When I was a child, in a country far, far away, there was no television.
It was South Africa, and what there was, was the SABC (look at page 8), divided into three categories: the A service (in English), the B service (in Afrikaans) and Springbok radio (with adverts! And popular music!).
And on the A service, every weekday afternoon there was a 15-minute children’s programme.
I’ve tried to find these programmes on the Internet, but they aren’t there, so we are going to have to rely on my memory. I remember a weekly programme where a woman called Midge talked to a squirrel called Frisky, and they played music requests and read out birthday wishes.
There was a serial about a pair of children who lived in what I now think was the Bo Kaap, voiced by Gabriel Bayman. I still find this strange – why in apartheid South Africa were the lives of coloured children being celebrated on a radio station for white people? Perhaps the intention was to indoctrinate us into the supposed inferiority of coloured people? If so, it didn’t work. The lives of those children sounded wonderful to me, and their walks up and down a windy hill sounded impossibly exotic (we lived in Johannesburg at the time). I wanted to be where they were, to be friends with them. But that was a dream that could only come true a long time in the future.

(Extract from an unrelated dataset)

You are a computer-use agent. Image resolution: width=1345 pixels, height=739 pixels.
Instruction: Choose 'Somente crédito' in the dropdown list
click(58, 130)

And then there was a rather strange serial about a family in which the father was a time-and-motion scientist. He was the comic relief (when I think about it now) and kept making his children do things like take baths in which he would time how long each component of the bath routine took, and then make them bath again, taking more measurements, until he could get bathtime down to mere minutes.
It is telling that all these years later I remember the father clearly (he had an American accent) but have no clue as to who the children were or what the rest of the plotlines might have been.
I was fascinated by the idea of time and motion study, by the idea that you could apply systems and knowledge to everyday things, in order to make them more efficient.
It was an early indication of my lifelong interest in systems – how they work, what they do, how they can help make human life better.
(Systems thinking also underlies my true superpower: the ability to untie knots. You just have to start in one place and follow the steps until the piece of string is straight again. Simple really.)
A look at my posts over the years shows how often I talk about systems:
A system for getting things done
Filter, filter, filter – the key to email organisation
Simple self-care – just get organised
A tip for working with multiple tabs in a browser
Three ways to save time by getting things done faster
How to make a list that lasts
Curation: How to find shareable content for your readers
I know that a lot of people think systems are boring, or nerdish, or “not fun”. And yet, so much of society runs on systems (just think of trying to distribute a Covid vaccine without a system). And so many things could be made easier by applying systems thinking.
One mundane example: when I was young, we had a linen cupboard. Indeed, many people have linen cupboards. In our house, I abolished this years ago. Applying systems thinking, I wondered about the inherent silliness of taking all the laundry off beds in different rooms, washing it, folding it and then putting it all in a central place. Only to have to take it all out of that central place and carry it around from room to room in order to change the beds.
In our house, all washing gets folded and then put away in the room it belongs in, all in one go! Kid’s bedroom cupboard has kid’s bedding and kid’s clothes in one place, at the same time. You have cut out that distribution step from the linen cupboard, and saved time. Plus there’s now a cupboard or shelf that you can use for other things.
That man in the children’s serial would have loved me!
If you would like to apply systems thinking in your own life, I’d suggest the following steps:
1. Identify a task that seems irritating and futile (opening and closing the kitchen cupboard doors every time you take something out or put it away, for example).
2. Throw away any preconceptions you have about how things “ought” to be (kitchen cupboards must have doors… surely they must?).
3. Figure out what would make this process simpler by thinking through the steps in the process and seeing where the inefficiency is (taking the doors off the cupboards! yes!).
4. Implement your change and see what happens. In the case of the cupboard doors, the fear of course is dust and grease getting on the dishes. But if the dishes get washed often, that’s not an issue. In our kitchen, the cupboard with the everyday plates and glasses has no doors. Everything else still has them – not used so often, so the doors are less irritating.
If you can apply systems thinking to something simple, and like the result, you can scale up to pretty much anything. Email? No problem. Getting big projects done? No problem.
Figuring out where all the pairs of scissors go? I’m still working on it.